Schneider Electric’s RFP was chosen partly because it would be homogenous with existing systems, but also because it promised rapid cutover. “It required no bulldozing—it would use the existing architecture and cabinets,” said Maghan. Schneider also warrantied a range of existing Honeywell components. “We have more than 1,200 I/O, and we kept the Honeywell backplanes, which are included in the new system warranty,” he said.
The plant’s lost profit opportunity (LPO) cost is $150,000 per day, and if OM&S couldn’t operate, the available storage dictated a three-day window or the tanks would run over. “A similar project on another unit using a bulldozer approach took six weeks, and we wanted to avoid that,” Maghan said.
Quick, clean cutover
The Honeywell system had been in service for 26 years, and ongoing changes had been poorly documented. It included out-of-service equipment—a complete ship dock, for example, with its safety systems. It had also been personalized over the years. “One of the employees had programmed what he called ‘Dirtbag’ alarms—Dirtbag 1, Dirtbag 2, etc.,” Maghan said. “If a Dirtbag alarm came up, the operator had to call him and he would tell them what to do.”
Due to such ad hoc modifications and poor documentation, “The factory acceptance test (FAT) extended way beyond expectations,” said Maghan. “The hardware FAT went well but documentation took more time. The automatic software conversion was fast, but led to a lot of configuration errors, so we went to 100% check-out.

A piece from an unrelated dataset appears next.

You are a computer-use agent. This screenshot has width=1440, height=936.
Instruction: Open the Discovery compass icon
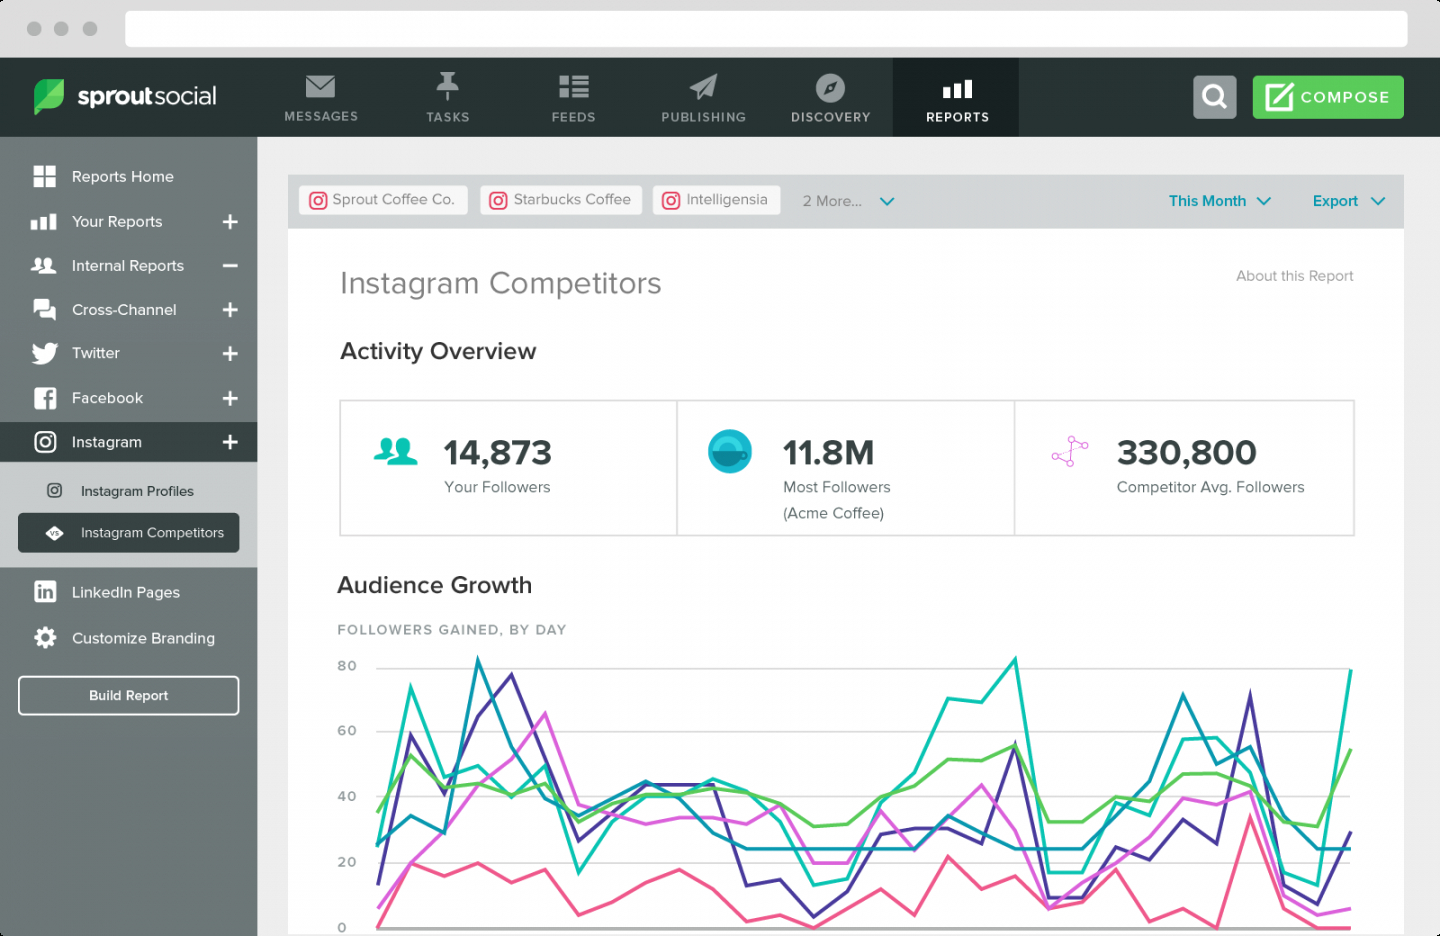tap(830, 88)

“Part of the problem was that our department is too small and we had too many projects going on at once. And because if the importance of OM&S, we couldn’t freeze the Honeywell console.”
Cutover was done in two steps. “In step one, we set up a temporary Foxboro I/A station in parallel with the TDC 3000, defined the critical loops, and cut them over. This let us pretest the loops and gave us a path to reverse if needed—but we didn’t have to do that,” Maghan said. Concurrent operation let the operators see the Foxboro graphics while operating the existing system.
In step two, they planned and prioritized loop checks, doubled the operator coverage, cut over the remote I/O cards and did the loop checks. Again, they could reverse if needed, but it never came to that.
Lessons linger on
In retrospect, Maghan said they could and probably should have used a third party for documentation, to ease the load. Also, “We didn’t realize that some of the new graphics would be very different—our systems have all the running pumps in green, stopped pumps are red. The standard in the power industry is the opposite, so it was confusing at first,” he said.
Maghan also wished they had involved operations earlier in the process. “We should have frozen the design so we didn’t confuse them with running changes, and we should have gone through the nomenclature with them before we cut over,” he said. Later, “We needed to make changes to the graphics to give them what they’re used to seeing,” he added. “And we gave them touchscreens but they wanted trackballs, so we got them trackballs and now we have 10 touchscreens that nobody touches.”
But in the end, “We made a fast cutover and achieved smooth operation,” Maghan said. The initial bids had all looked similar, he added, but most would have required bulldozing of the old system—the costs for which were not included. “The Schneider approach resulted in major time and money savings.”